Here are the top 5 innovations I saw:
Palantir Technologies opened the session with a whirlwind demo of detailed visualizations. They looked at counties with the greatest child poverty and found a correlation with poor hospital coverage. Then they mined government documents to identify people who are involved in child health policy so they could inform them of the data findings to influence change.
You can check it out at AnalyzeThe.Us – Palantir has made their visualization technology open to the public, for use with the government datasets. If you want to use it with your own data, you’ll need to license the software.
2. Network of Care for Healthy Communities
Sonoma County showed a powerful model they built to integrate government data into a community dashboard that gauges the health status of different communities based on metrics like obesity, public transportation, and vegetable consumption.
Diving into obesity, you can see trend data, progress towards the Healthy People 2010 goal for that metric, and – the coolest thing of all in my opinion – a list of Promising Practices from across the country that have worked for obesity. Each practice includes contact information, updated every three days, so government officials and individuals can take immediate action towards improving their community. Sonoma County is looking for funding to expand this model to other counties around the country.
What do you get when you cross asthma inhalers with GPS-enabled tracking sensors?
Dr. David Van Sickle invented this health-technology mashup to let asthma patients track where and when they use their inhalers. Called theSpiroscout, it’s a lightweight attachment to standard inhalers that records the time and location of inhaler use, then uploads the data via USB to the Asthmapolis website.
Creating these “asthma maps” and sharing them with the greater asthma community can identify asthma hotspots and help patients and physicians improve the management of asthma.
4. Google fusion tables
Roni Zeiger of Google Health showed how simple it is to use Google Labs’fusion tables feature to import multiple data sources, visualize them in charts and on maps, and share your visualizations. I was impressed with the ease, flow, and minimal number of clicks needed to create interesting results.
5. Community Clash Card Game
This is a fun one – and it was the only game offering presented, created by meyouhealth, a HealthWays company.
It’s called Community Clash, and it got an amazing audience response. Here’s how you play: You get 5 cards for your city showing metrics like how much people exercise, the smoking rate, and what percentage of people have high blood pressure. Your opponent gets 5 cards for their city.
Your goal is to choose which metrics you want to show that will present your city in the best light. Your opponent does the same for their city, and then you Clash. The healthiest city wins!
CommunityClash mashes up four datasets: community health data from HHS, Twitter data on relevant keywords, the Gallup/HealthWays Well-Being Index, and the HealthWays Well-Being Assessment. It’s available as an online app and a physical card deck.

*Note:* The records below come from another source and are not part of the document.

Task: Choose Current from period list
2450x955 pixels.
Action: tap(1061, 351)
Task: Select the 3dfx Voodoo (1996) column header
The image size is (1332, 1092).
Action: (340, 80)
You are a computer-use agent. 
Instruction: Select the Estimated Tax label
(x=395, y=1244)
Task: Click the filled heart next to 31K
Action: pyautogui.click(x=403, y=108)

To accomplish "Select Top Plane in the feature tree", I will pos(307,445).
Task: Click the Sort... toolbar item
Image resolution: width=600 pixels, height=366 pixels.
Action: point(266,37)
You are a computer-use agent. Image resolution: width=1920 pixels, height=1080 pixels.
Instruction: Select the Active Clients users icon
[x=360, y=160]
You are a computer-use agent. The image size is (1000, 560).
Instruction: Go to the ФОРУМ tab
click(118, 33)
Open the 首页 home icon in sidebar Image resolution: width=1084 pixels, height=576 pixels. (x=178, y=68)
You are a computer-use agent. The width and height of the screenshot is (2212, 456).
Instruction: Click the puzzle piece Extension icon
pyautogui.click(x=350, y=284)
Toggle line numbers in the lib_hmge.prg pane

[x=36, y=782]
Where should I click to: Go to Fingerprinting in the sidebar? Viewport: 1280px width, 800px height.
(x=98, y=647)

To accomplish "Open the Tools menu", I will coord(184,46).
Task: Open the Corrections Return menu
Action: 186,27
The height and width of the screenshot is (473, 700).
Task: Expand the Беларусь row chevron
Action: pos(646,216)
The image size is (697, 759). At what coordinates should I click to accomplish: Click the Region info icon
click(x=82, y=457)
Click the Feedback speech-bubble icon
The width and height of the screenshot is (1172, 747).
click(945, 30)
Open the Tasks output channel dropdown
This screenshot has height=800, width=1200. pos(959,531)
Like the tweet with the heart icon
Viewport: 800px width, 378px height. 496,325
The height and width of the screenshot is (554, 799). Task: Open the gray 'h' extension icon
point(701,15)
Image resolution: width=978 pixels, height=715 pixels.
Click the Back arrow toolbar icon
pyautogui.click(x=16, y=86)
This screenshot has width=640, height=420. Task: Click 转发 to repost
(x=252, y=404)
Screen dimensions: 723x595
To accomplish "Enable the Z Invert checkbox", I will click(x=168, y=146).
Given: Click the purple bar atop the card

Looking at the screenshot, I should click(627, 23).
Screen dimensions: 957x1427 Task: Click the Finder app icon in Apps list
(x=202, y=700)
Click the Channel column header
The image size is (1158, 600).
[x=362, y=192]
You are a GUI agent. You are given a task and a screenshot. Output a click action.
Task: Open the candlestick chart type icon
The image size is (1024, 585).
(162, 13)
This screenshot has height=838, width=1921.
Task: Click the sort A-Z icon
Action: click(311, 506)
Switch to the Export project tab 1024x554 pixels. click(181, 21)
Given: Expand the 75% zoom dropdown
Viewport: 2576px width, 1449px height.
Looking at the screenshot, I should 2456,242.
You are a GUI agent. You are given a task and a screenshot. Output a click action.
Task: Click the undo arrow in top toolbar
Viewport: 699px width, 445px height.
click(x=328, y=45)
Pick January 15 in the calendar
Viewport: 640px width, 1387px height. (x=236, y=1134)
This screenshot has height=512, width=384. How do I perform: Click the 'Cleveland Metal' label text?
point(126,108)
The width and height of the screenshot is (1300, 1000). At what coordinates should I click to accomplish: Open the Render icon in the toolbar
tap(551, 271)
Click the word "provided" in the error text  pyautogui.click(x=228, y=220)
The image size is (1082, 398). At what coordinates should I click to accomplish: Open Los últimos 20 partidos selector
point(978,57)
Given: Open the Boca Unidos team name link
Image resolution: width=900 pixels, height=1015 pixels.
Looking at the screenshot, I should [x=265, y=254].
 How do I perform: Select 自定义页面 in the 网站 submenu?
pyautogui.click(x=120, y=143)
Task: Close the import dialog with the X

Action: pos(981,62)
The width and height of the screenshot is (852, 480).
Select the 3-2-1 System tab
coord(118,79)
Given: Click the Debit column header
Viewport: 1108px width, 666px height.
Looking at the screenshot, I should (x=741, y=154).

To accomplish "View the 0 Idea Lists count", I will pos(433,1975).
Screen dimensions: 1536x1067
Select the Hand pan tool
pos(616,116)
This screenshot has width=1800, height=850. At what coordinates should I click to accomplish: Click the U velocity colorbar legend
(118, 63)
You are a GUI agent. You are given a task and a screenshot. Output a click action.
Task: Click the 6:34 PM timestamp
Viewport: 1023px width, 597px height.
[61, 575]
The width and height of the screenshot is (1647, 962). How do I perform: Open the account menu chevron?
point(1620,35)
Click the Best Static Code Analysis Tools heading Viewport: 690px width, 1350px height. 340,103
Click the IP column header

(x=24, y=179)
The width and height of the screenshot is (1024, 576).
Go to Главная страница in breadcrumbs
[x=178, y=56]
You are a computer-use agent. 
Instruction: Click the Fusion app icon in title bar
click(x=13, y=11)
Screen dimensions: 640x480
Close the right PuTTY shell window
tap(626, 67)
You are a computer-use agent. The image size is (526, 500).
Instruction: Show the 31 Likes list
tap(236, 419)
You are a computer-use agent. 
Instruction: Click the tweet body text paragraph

On top of all these amazing demos, two competitions were mentioned to spur further innovation in using health data for public good:
– the Apps for Healthy Kids Competition started by First Lady Michelle Obama is looking for apps that encourage kids or their parents to make healthy food choices and get moving. Deadline is June 30.
– the Health 2.0 Developer Challenge, announced yesterday, will be a series of “code-a-thons” to build apps to analyze the rich, liberated government health datasets. Details to be announced soon.
It’s an exciting time to be working with health data!